• _TASK DETAILS_: Please repeat every one of the rows below word for word, changing nothing.

• _TASK INPUT_:
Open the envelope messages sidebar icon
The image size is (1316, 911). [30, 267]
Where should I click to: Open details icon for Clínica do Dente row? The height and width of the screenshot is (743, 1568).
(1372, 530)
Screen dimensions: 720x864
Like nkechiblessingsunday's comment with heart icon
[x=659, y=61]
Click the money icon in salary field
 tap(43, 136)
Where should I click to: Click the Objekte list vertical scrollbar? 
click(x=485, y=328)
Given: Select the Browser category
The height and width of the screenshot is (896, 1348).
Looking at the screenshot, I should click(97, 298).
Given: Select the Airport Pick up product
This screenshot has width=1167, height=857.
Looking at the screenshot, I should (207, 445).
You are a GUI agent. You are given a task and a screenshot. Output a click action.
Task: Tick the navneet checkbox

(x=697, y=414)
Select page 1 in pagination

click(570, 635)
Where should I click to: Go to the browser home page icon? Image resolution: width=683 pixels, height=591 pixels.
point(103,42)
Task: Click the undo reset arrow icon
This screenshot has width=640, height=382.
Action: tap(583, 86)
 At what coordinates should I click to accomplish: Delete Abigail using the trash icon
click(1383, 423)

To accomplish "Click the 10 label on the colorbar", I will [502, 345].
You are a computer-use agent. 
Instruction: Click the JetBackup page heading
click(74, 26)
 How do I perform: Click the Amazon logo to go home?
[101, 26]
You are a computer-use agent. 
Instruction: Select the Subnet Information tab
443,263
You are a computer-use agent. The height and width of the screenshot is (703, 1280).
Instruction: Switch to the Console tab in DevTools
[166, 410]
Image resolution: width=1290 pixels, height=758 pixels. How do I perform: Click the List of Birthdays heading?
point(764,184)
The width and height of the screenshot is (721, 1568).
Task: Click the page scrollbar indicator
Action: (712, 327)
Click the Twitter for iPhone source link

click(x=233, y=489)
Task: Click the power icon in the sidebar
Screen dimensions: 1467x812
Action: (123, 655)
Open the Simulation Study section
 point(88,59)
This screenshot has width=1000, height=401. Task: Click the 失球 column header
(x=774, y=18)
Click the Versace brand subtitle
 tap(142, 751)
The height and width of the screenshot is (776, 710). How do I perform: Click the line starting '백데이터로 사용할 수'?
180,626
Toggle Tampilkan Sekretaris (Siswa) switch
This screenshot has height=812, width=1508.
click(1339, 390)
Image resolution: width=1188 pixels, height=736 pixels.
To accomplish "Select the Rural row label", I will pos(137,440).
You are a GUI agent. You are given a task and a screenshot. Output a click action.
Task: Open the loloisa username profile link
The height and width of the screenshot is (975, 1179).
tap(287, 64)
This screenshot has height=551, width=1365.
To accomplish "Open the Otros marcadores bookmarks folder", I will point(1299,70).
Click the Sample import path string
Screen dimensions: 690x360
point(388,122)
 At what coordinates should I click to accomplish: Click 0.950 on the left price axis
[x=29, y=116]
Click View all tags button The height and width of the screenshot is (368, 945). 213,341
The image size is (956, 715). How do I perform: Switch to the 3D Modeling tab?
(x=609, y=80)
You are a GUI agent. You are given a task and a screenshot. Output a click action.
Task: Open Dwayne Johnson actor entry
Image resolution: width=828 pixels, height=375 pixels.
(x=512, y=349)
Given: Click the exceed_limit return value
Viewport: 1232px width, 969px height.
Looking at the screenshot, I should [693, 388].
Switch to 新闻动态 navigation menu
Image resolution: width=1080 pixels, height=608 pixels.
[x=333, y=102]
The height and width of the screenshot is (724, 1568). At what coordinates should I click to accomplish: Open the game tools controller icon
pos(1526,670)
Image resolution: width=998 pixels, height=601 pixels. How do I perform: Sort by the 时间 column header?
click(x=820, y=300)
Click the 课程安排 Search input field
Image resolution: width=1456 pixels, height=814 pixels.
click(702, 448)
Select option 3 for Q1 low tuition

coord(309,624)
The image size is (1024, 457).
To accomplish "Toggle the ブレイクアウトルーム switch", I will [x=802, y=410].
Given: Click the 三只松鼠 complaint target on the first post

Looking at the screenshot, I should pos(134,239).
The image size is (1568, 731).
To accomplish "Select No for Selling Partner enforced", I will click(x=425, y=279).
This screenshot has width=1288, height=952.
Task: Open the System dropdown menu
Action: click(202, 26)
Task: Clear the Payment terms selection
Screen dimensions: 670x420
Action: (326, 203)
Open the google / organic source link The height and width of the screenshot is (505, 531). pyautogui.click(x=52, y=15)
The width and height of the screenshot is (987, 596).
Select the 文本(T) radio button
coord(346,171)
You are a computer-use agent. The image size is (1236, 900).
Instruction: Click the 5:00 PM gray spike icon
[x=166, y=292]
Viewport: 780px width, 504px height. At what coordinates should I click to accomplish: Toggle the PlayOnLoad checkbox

• _RESULT FOR THIS TASK_:
Open the envelope messages sidebar icon
The image size is (1316, 911). [30, 267]
Where should I click to: Open details icon for Clínica do Dente row? The height and width of the screenshot is (743, 1568).
(1372, 530)
Screen dimensions: 720x864
Like nkechiblessingsunday's comment with heart icon
[x=659, y=61]
Click the money icon in salary field
 tap(43, 136)
Where should I click to: Click the Objekte list vertical scrollbar? 
click(x=485, y=328)
Given: Select the Browser category
The height and width of the screenshot is (896, 1348).
Looking at the screenshot, I should click(97, 298).
Given: Select the Airport Pick up product
This screenshot has width=1167, height=857.
Looking at the screenshot, I should (207, 445).
You are a GUI agent. You are given a task and a screenshot. Output a click action.
Task: Tick the navneet checkbox

(x=697, y=414)
Select page 1 in pagination

click(570, 635)
Where should I click to: Go to the browser home page icon? Image resolution: width=683 pixels, height=591 pixels.
point(103,42)
Task: Click the undo reset arrow icon
This screenshot has width=640, height=382.
Action: tap(583, 86)
 At what coordinates should I click to accomplish: Delete Abigail using the trash icon
click(1383, 423)

To accomplish "Click the 10 label on the colorbar", I will [502, 345].
You are a computer-use agent. 
Instruction: Click the JetBackup page heading
click(74, 26)
 How do I perform: Click the Amazon logo to go home?
[101, 26]
You are a computer-use agent. 
Instruction: Select the Subnet Information tab
443,263
You are a computer-use agent. The height and width of the screenshot is (703, 1280).
Instruction: Switch to the Console tab in DevTools
[166, 410]
Image resolution: width=1290 pixels, height=758 pixels. How do I perform: Click the List of Birthdays heading?
point(764,184)
The width and height of the screenshot is (721, 1568).
Task: Click the page scrollbar indicator
Action: (712, 327)
Click the Twitter for iPhone source link

click(x=233, y=489)
Task: Click the power icon in the sidebar
Screen dimensions: 1467x812
Action: (123, 655)
Open the Simulation Study section
 point(88,59)
This screenshot has width=1000, height=401. Task: Click the 失球 column header
(x=774, y=18)
Click the Versace brand subtitle
 tap(142, 751)
The height and width of the screenshot is (776, 710). How do I perform: Click the line starting '백데이터로 사용할 수'?
180,626
Toggle Tampilkan Sekretaris (Siswa) switch
This screenshot has height=812, width=1508.
click(1339, 390)
Image resolution: width=1188 pixels, height=736 pixels.
To accomplish "Select the Rural row label", I will pos(137,440).
You are a GUI agent. You are given a task and a screenshot. Output a click action.
Task: Open the loloisa username profile link
The height and width of the screenshot is (975, 1179).
tap(287, 64)
This screenshot has height=551, width=1365.
To accomplish "Open the Otros marcadores bookmarks folder", I will point(1299,70).
Click the Sample import path string
Screen dimensions: 690x360
point(388,122)
 At what coordinates should I click to accomplish: Click 0.950 on the left price axis
[x=29, y=116]
Click View all tags button The height and width of the screenshot is (368, 945). 213,341
The image size is (956, 715). How do I perform: Switch to the 3D Modeling tab?
(x=609, y=80)
You are a GUI agent. You are given a task and a screenshot. Output a click action.
Task: Open Dwayne Johnson actor entry
Image resolution: width=828 pixels, height=375 pixels.
(x=512, y=349)
Given: Click the exceed_limit return value
Viewport: 1232px width, 969px height.
Looking at the screenshot, I should [693, 388].
Switch to 新闻动态 navigation menu
Image resolution: width=1080 pixels, height=608 pixels.
[x=333, y=102]
The height and width of the screenshot is (724, 1568). At what coordinates should I click to accomplish: Open the game tools controller icon
pos(1526,670)
Image resolution: width=998 pixels, height=601 pixels. How do I perform: Sort by the 时间 column header?
click(x=820, y=300)
Click the 课程安排 Search input field
Image resolution: width=1456 pixels, height=814 pixels.
click(702, 448)
Select option 3 for Q1 low tuition

coord(309,624)
The image size is (1024, 457).
To accomplish "Toggle the ブレイクアウトルーム switch", I will [x=802, y=410].
Given: Click the 三只松鼠 complaint target on the first post

Looking at the screenshot, I should pos(134,239).
The image size is (1568, 731).
To accomplish "Select No for Selling Partner enforced", I will click(x=425, y=279).
This screenshot has width=1288, height=952.
Task: Open the System dropdown menu
Action: click(202, 26)
Task: Clear the Payment terms selection
Screen dimensions: 670x420
Action: (326, 203)
Open the google / organic source link The height and width of the screenshot is (505, 531). pyautogui.click(x=52, y=15)
The width and height of the screenshot is (987, 596).
Select the 文本(T) radio button
coord(346,171)
You are a computer-use agent. The image size is (1236, 900).
Instruction: Click the 5:00 PM gray spike icon
[x=166, y=292]
Viewport: 780px width, 504px height. At what coordinates should I click to accomplish: Toggle the PlayOnLoad checkbox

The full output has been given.